Les événements d’une intensité exceptionnelle, comme les attentats, les massacres de guerre, les catastrophes naturelles, mais aussi les viols, les braquages ou les accidents de voiture, sont susceptibles de créer un traumatisme profond chez les victimes et les témoins. Dans 3 à 4% des cas, la peur de mourir ou d’être sérieusement blessé mène à un état de stress post-traumatique (flashbacks, nervosité, anxiété, troubles du sommeil, etc.). Certains chercheurs postulent que ces traumatismes pourraient s’inscrire profondément dans nos cellules et entraîner des modifications épigénétiques. Pour le comprendre, il faut savoir que toute exposition à un stress, physique ou psychologique, entraîne une série de réponses immédiates dans notre organisme.
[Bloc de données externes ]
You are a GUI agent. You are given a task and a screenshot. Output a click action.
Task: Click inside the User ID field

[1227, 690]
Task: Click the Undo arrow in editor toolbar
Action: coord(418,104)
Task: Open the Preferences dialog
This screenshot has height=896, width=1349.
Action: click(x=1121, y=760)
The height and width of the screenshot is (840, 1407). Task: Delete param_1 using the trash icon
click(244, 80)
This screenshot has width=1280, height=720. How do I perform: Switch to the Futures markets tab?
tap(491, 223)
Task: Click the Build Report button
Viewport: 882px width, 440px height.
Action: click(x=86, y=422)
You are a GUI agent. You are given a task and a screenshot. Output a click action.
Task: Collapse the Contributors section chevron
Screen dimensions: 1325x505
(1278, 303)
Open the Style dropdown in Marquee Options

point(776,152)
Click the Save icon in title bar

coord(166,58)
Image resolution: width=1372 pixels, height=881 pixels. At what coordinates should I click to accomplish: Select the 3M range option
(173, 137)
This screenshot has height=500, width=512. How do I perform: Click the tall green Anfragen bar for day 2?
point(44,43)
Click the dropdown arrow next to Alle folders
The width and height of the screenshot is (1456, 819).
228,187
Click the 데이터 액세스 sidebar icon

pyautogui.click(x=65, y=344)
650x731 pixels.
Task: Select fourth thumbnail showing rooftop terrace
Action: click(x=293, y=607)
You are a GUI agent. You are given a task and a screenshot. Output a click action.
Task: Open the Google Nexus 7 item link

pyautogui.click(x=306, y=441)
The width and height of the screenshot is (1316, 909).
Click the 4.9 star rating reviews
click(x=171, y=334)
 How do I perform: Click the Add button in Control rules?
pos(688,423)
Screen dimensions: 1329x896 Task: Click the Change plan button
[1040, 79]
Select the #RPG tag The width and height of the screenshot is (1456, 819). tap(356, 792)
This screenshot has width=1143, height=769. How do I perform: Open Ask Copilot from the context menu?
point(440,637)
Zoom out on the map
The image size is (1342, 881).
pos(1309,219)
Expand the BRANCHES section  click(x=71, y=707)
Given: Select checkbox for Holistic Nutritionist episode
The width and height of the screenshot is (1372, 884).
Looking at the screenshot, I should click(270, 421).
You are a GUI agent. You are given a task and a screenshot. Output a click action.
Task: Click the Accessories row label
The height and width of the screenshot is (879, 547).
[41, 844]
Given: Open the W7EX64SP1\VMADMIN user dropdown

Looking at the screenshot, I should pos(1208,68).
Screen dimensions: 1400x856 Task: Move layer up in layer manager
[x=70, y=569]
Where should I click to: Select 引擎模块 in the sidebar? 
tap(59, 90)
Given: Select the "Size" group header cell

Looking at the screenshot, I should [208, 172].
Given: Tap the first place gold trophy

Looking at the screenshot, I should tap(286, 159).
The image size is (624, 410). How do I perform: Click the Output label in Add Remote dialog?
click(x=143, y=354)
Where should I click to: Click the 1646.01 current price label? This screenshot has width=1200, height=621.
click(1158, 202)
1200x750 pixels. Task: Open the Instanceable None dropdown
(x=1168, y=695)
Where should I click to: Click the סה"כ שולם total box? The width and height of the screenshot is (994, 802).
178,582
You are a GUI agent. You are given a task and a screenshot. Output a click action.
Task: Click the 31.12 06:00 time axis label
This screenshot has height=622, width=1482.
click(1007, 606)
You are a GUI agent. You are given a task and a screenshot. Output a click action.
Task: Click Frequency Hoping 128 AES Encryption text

Or nos gènes y participent directement par la production de protéines et de l’hormone cortisol, par exemple. «Dans le cas d’un stress important, explique Ariane Giacobino, généticienne aux hôpitaux universitaires de Genève, les gènes impliqués dans la réponse au stress subissent des modifications chimiques que l’on appelle "méthylations génétiques"». Si ces modifications touchant uniquement la lecture des gènes (et non le code génétique) sont en principe réversibles, elles pourraient devenir permanentes dans certains cas. C’est ce que tendent à démontrer des études menées sur des vétérans américains chez qui les symptômes persistent.

Plus étonnant encore, certains postulent que ces méthylations génétiques pourraient se transmettre aux générations suivantes. En suivant la descendance des victimes de traumatismes, on remarque qu’elle présente des symptômes de stress post-traumatique semblables à ceux de ses parents, alors même qu’elle n’a rien vécu de tel. Ces enfants sont plus déprimés, plus anxieux et risquent davantage de développer un trouble psychiatrique. Des traces de ces méthylations pourraient même persister jusqu’à trois, voire quatre générations, chez les souris du moins. Mais ces hypothèses restent très controversées, notamment parce qu’à chaque nouvelle génération, les gènes sont «nettoyés». Cela signifie qu’ils passent par une déprogrammation qui efface les méthylations, qui sont par nature réversibles. Les réponses au stress sont faites pour être effacées. Aussi, à part chez les plantes, il n’y a pour l’instant aucune évidence convaincante quant à la transmission héréditaire des caractères acquis.